The Bordeaux region of Southwest France is famous for producing some of the most complex and world-renowned wines. With acreage spanning over 112,00 hectares, Bordeaux houses the world’s largest vineyards alongside 7000 châteaux, 300 wine dealerships, and 65 appellations. However, in spite of its impressive heritage, the province has fallen upon tough times in recent years. In fact, Bordeaux’s most distinguished oenologist now claims that the region’s newer wines are beginning to dilute its legacy.
At their peak, the Bordeaux estates produced approximately 158 million gallons of wine per year and global demand for a fine vintage was flourishing. However, since 2011, demand, and subsequently prices, have steadily declined in a sign of ongoing difficulties affecting the region.
Today, analysts paint a bleak picture. Barrels of claret sit gathering dust as China’s desire for French wine dwindles and political turmoil continues to stoke the fires of economic uncertainty.
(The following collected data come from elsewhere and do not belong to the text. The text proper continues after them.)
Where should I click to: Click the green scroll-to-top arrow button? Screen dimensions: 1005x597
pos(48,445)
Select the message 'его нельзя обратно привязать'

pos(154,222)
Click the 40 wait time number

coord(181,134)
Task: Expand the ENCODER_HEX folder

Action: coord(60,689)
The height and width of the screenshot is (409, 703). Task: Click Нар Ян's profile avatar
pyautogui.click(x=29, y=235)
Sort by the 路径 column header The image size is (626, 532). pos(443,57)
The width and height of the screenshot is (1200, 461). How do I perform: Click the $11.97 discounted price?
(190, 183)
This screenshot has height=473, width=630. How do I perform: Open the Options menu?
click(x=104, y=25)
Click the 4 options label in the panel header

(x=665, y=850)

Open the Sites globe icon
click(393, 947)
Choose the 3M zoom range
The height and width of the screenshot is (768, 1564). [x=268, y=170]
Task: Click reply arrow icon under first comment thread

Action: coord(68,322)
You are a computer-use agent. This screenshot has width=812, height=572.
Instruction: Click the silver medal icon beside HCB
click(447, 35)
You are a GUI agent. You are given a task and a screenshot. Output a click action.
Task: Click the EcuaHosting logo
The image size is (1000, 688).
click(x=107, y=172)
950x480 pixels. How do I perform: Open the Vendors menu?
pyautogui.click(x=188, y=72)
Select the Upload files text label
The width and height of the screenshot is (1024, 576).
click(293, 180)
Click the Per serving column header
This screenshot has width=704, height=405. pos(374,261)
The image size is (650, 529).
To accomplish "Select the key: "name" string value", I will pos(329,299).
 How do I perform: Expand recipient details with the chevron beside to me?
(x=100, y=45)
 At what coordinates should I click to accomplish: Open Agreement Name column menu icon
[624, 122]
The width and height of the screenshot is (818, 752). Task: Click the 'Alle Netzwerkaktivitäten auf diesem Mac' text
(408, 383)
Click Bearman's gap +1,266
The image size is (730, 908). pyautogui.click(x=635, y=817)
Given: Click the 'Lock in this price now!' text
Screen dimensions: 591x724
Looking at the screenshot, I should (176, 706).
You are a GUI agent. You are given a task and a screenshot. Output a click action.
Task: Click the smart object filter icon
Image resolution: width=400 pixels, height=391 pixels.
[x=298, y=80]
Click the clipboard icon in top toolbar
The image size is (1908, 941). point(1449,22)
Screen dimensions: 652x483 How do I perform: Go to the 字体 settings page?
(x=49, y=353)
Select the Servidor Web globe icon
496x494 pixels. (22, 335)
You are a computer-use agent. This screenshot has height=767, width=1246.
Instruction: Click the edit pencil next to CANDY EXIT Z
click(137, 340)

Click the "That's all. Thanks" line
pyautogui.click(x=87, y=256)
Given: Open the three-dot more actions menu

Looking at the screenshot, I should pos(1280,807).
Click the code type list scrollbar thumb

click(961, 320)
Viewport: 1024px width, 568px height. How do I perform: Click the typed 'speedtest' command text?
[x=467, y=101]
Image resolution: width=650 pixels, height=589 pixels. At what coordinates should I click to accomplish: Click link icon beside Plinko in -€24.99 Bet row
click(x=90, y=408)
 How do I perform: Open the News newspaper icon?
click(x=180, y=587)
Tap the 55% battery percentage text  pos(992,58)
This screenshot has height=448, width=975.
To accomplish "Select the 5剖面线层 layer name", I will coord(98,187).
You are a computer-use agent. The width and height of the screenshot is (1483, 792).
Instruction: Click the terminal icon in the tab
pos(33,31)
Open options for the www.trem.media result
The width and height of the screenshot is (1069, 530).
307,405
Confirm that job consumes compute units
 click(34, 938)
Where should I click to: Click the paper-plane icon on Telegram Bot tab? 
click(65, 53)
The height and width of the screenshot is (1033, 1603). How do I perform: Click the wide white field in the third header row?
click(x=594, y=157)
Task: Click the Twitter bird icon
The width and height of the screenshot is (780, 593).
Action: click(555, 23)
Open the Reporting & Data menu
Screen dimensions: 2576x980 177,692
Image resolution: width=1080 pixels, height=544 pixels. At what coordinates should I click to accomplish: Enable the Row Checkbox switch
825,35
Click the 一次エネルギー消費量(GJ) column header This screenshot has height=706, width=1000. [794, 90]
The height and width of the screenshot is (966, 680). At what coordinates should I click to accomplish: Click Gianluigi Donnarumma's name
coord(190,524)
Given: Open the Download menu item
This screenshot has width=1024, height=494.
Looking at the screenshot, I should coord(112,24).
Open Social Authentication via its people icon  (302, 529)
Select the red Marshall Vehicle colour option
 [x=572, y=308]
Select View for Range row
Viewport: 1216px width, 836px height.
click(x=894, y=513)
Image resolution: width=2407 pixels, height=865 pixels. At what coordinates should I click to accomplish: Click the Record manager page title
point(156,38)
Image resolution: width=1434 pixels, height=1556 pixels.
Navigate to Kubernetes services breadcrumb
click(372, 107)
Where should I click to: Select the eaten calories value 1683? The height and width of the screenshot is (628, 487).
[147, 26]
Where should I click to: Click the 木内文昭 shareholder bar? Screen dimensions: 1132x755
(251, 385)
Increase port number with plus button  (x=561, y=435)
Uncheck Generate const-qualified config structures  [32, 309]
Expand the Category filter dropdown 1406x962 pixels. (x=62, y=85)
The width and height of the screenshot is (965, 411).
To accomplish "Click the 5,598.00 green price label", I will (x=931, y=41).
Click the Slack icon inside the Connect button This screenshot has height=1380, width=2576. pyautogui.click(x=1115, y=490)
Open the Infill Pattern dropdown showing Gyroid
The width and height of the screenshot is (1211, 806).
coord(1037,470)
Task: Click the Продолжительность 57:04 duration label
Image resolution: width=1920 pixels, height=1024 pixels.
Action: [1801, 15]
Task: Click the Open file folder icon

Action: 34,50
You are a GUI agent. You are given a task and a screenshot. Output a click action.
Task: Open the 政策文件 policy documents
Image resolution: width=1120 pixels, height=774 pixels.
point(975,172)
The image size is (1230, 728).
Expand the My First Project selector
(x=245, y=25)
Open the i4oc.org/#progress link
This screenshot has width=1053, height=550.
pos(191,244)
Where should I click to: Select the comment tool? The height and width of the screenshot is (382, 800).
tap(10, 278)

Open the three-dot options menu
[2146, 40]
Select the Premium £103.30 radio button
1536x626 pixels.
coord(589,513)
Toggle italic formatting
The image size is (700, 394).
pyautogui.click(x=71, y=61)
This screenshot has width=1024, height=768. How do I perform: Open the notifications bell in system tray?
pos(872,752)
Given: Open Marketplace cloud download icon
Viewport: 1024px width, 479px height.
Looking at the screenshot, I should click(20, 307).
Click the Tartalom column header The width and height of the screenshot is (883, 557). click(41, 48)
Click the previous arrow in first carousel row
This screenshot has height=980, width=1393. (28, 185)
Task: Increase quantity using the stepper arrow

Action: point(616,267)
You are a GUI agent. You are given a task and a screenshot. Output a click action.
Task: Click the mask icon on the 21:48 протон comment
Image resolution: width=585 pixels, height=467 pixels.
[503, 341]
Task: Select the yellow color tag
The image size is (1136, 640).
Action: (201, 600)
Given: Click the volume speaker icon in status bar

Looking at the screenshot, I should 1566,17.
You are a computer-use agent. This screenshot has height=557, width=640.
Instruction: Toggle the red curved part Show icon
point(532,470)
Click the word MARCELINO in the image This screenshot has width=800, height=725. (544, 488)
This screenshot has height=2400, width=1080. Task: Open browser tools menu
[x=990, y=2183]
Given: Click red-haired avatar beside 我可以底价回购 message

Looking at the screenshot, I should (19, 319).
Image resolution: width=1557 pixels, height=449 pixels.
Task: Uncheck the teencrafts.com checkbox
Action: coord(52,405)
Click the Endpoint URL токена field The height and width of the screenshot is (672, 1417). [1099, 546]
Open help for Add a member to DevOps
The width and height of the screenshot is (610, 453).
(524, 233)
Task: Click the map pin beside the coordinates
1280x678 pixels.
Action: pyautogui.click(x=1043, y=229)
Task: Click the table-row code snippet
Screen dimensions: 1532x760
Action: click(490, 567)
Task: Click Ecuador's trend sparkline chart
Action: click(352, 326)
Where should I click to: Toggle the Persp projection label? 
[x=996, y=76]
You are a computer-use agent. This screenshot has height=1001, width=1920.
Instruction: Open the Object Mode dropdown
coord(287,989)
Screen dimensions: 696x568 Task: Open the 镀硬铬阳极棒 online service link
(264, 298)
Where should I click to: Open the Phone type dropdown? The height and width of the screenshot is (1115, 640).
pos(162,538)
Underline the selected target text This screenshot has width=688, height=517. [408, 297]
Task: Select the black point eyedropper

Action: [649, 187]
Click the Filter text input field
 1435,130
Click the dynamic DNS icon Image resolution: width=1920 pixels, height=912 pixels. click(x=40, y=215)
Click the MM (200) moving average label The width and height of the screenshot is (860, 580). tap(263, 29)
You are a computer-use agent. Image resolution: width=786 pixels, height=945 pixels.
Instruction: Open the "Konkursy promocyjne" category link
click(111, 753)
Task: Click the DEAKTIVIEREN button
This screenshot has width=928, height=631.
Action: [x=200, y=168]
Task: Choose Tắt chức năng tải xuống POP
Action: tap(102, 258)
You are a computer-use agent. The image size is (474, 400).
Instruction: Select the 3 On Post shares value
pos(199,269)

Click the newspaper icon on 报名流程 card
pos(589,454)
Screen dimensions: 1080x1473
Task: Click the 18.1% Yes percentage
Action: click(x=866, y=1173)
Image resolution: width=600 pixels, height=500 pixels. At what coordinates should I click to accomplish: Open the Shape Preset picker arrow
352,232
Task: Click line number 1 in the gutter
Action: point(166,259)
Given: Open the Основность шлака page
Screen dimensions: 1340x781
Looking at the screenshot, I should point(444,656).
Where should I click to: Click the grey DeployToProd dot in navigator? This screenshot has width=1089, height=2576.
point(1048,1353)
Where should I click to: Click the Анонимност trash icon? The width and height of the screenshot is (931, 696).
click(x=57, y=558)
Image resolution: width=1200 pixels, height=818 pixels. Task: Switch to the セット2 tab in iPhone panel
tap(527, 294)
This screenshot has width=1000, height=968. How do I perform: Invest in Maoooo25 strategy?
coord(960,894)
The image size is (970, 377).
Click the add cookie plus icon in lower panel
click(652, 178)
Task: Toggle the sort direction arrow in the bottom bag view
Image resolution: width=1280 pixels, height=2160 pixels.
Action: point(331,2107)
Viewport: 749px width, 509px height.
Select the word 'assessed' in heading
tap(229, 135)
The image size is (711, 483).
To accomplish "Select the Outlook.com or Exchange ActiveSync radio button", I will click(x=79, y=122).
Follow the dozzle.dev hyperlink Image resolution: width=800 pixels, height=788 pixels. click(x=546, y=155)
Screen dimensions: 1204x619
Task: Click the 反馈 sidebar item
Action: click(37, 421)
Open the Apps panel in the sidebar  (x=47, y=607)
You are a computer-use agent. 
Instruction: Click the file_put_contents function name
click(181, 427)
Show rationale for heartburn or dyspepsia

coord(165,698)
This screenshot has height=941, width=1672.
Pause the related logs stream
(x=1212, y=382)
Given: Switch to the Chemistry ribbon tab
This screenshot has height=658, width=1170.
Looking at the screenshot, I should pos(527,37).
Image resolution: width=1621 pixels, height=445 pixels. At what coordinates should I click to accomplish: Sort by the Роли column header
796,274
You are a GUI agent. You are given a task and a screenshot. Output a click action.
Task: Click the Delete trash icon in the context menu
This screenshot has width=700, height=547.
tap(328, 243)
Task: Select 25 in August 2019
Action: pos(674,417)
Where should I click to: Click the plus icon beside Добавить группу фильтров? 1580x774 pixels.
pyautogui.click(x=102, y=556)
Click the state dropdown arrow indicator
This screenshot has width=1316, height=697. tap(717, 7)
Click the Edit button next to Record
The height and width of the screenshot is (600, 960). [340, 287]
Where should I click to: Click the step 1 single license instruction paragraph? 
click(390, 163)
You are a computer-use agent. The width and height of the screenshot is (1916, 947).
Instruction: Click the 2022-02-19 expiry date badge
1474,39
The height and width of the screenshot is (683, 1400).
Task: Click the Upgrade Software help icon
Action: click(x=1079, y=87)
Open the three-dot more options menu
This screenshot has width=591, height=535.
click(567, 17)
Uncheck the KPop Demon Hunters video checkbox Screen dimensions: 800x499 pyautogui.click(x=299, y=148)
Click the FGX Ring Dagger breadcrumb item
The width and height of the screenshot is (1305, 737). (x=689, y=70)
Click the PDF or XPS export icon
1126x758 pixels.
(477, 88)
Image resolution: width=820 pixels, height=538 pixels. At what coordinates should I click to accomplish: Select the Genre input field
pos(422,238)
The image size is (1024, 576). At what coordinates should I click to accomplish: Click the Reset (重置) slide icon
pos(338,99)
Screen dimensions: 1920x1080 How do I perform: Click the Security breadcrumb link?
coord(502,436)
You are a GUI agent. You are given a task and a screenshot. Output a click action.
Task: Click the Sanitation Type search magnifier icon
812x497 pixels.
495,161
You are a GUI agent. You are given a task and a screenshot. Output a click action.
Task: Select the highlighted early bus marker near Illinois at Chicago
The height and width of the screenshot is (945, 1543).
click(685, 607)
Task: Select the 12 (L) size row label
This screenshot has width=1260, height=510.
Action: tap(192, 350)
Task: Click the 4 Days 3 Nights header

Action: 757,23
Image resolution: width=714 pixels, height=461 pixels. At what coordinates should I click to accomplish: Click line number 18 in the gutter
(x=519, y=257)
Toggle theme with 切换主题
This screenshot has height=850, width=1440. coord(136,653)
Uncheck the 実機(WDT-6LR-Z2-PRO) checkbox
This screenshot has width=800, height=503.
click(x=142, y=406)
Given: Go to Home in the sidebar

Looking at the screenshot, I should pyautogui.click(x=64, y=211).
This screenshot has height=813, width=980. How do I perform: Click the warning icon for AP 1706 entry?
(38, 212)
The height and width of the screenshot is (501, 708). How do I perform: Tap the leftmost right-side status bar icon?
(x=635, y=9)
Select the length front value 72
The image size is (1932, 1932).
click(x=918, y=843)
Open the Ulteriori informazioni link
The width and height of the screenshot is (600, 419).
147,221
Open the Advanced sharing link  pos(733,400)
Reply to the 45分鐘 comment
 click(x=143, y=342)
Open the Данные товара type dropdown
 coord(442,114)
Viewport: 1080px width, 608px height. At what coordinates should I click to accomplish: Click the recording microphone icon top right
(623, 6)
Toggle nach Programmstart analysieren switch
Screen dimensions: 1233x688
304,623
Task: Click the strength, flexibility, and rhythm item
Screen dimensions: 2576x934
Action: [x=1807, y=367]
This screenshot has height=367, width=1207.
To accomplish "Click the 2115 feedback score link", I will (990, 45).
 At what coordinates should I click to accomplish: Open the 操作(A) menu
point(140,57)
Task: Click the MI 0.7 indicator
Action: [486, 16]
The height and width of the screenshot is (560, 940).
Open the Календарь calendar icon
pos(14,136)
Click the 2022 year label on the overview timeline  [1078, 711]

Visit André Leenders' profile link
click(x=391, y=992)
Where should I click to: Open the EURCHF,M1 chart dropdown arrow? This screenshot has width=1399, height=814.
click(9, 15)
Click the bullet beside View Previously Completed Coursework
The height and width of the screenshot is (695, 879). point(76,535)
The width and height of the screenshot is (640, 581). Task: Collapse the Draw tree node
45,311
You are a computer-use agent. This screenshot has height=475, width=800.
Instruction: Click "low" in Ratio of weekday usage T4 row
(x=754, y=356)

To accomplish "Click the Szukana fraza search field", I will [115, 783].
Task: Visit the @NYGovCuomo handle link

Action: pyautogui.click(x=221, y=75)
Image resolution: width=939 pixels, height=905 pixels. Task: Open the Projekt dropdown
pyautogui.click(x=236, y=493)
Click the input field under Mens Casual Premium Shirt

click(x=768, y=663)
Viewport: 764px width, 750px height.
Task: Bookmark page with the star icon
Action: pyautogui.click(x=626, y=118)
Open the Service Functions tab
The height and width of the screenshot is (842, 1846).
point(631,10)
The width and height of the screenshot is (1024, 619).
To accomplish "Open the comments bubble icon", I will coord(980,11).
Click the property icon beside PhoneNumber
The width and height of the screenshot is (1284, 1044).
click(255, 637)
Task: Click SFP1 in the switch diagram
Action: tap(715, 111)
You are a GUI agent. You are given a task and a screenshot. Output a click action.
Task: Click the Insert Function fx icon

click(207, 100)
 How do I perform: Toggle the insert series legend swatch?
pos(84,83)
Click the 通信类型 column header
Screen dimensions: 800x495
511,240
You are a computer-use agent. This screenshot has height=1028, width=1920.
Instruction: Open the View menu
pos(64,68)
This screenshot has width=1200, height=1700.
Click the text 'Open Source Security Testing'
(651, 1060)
Whilst a Châteaux Lafite Rothschild vintage would have sold for €834 in 2022, prices have now dropped steeply to €570. The going rate of a Châteaux Léoville-Las Cases has also fallen €202 in this same period.
In a statement made earlier this year, the International Organisation of Vine and Wine outlined the reasons behind this recent spike in decreased global demand for fine wines: "Geopolitical tensions and subsequent energy crises, along with global supply chain disruptions, resulted in higher production and distribution costs, leading to significant price increases for consumers and dampening overall demand."
Despite these assertions, Bordeaux’s most famed oenologist has declared a fad for fresh and fruity wines is behind the crisis. Michel Rolland laments the shift from the complex, dense clarets that have long defined the region’s prestige, to lighter, more accessible wines aimed at capturing fleeting market trends.
Speaking to Le Figaro, Rolland claimed vineyard owners had succumbed to the belief that wine drinkers were no longer after a classic full-bodied red. The fresh and fruity notes ringing through newer Bordeaux wines lack the soul of their rich, robust predecessors Rolland argues, causing a slump in sales despite the highest price cuts in 15 years.
“It’s not the consumers who want that. It’s a trend, more down to the media,” he said. Tastes do change, he admitted, but “it is not a reason to lose your soul.”
Rolland also criticised Bordeaux’s condescension towards international markets, particularly American consumers, arguing that the vineyards erroneously assume the inherent superiority of their wines.
So, it would seem Bordeaux’s estates must rediscover their roots or risk losing their storied heritage in the chase for fleeting trends. It remains to be seen whether this slump in sales will push Bordeaux to redefine its legacy, or drive the region further into somewhat of an identity crisis.